Recent history has shown resentment among the public of smaller provinces after seeing the inequalities that have been committed by the political custodians of a large province. Luckily, it hasn’t reached a critical mass yet. But if the self-centered political players don’t realise this fact, soon the resentment will touch the critical mass and we will find ourselves in worse conditions than we were in early seventies.
The question is can it be prevented.
To answer that, we must revisit the principle followed by Mr Jinnah by making more provinces based on ethnic nationalities without challenging the country’s integrity, people’s religion and ongoing democracy. Once these provinces are given self-governance, the burden will be shifted on to them and the mounting grievances will fade away in today’s cyber space world, where facts and figures cannot be hidden for too long. If the politicians want to see a progressive Pakistan, they must follow that principle and find that nine provinces can be carved out on ethnical statistics as follows:
1. North Pashtunistan: to include the current KP and FATA excluding Hazara and Chitral, with the capital at Peshawar
2. South Pashtunistan: to include majority Pashtun region of the current north Baluchistan with its capital at Quetta
3. Chitral: to include current Chitral with its capital at Chitral City
4. Hazara: to include current Hazara and Kohistan with its capital at Abbotabad.
5. Gilgit-Baltistan: to include current Gilgit-Baltistan with its capital at Gilgit.
6. North Punjab: to include all the current north Punjab excluding the Saraiki belt with its capital at Lahore
7. South Punjab: to include all the current southern Saraiki Punjab with its capital at Multan
8. Sindh: to include all the current Sindh with its capital at Karachi
9. Baluchistan: to include all the non-Pashtun areas of the current Baluchistan with its capital at Gawader

As such a change would need constitutional amendments, the entire political map has to be re-worked.

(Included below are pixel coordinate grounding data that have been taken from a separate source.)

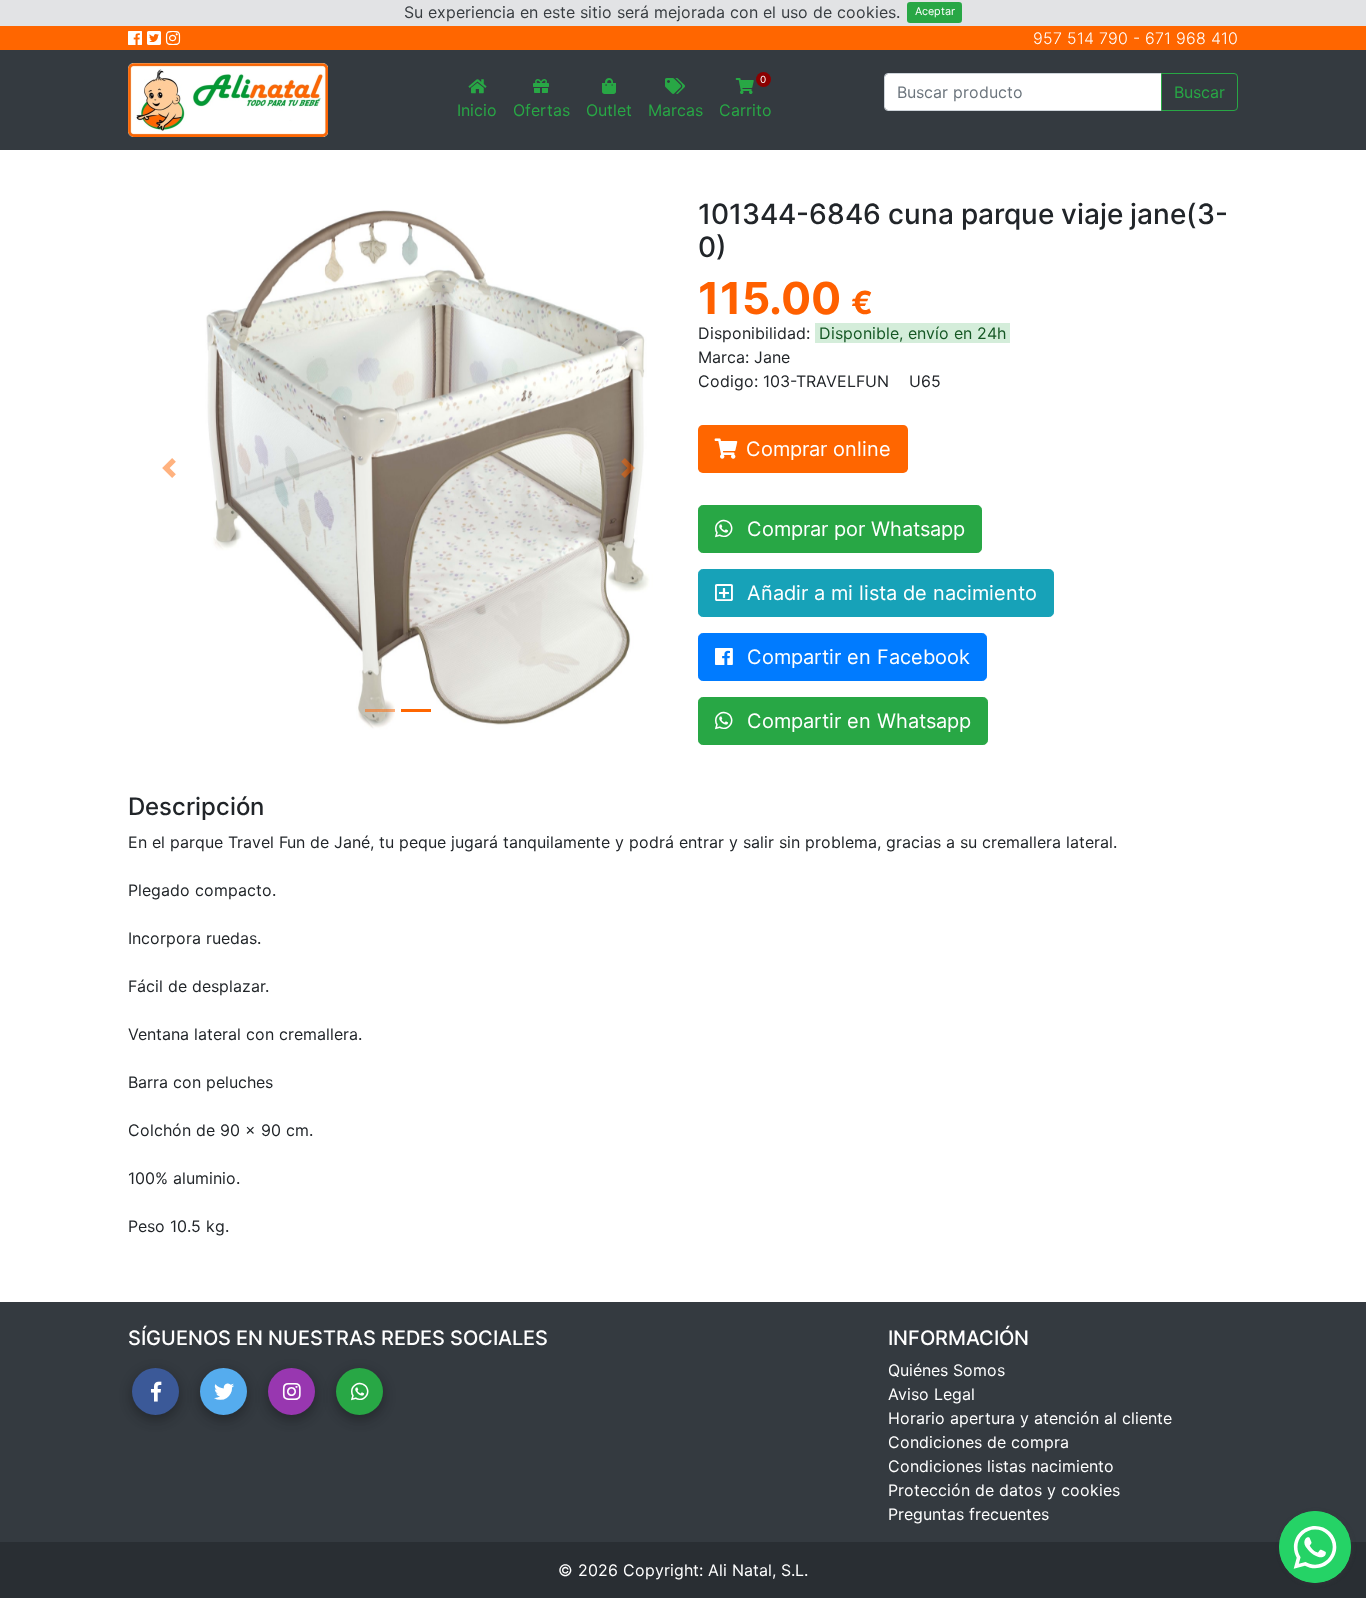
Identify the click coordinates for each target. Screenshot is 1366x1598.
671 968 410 (1191, 38)
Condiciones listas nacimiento (1001, 1466)
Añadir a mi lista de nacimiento (889, 593)
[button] (168, 468)
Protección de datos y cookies (1004, 1490)
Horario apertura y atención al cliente (1030, 1418)
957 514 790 (1080, 38)
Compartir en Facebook (855, 657)
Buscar (1199, 92)
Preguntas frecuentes (968, 1514)
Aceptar (935, 11)
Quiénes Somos (946, 1370)
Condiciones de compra (978, 1442)
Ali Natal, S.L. (758, 1570)
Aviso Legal (931, 1394)
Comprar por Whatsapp (853, 529)
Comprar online (818, 449)
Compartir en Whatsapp (856, 721)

Among other things, the provinces may be renamed as the autonomous states. Thus, Pakistan will be a federation of nine autonomous states with its federal capital at Islamabad
• Each state should be self-generating and disbursing its own revenues. The shortfalls will be compensated by the federation through decades-old NFC award and the 18th Amendment.
• Each state will have its own assembly similar to what exists now in the present provinces.
• The federation will be responsible for the national security of the entire country, the foreign policy, and the education and health sectors. It will also maintain a single currency.
The new Pakistan will erase the myth or reality that the biggest province has always deprived the smaller provinces of their rights and privileges as it controls the federal government because of the number of seats it holds in theNational Assembly.
The Pashtuns of northern Baluchistan will attain their identity as Pashtuns and will not be confused with the Baluchis. At the same time, the Baluchis will not be confused with Pashtuns as is done inthe present set-up of Baluchistan. Since Quetta is majority Pashtun it will go to South Pashtunistan. Baluchistan can move its capital to Gawader which has a tremendous future as a strategic and trade hub for all other federating states and the entire region.
The new Pakistan will nurture trade, economics, inter-state political understanding and intra-state ethnic and cultural harmony. It all will be done in the spirit of Islam and the requirements of democracy.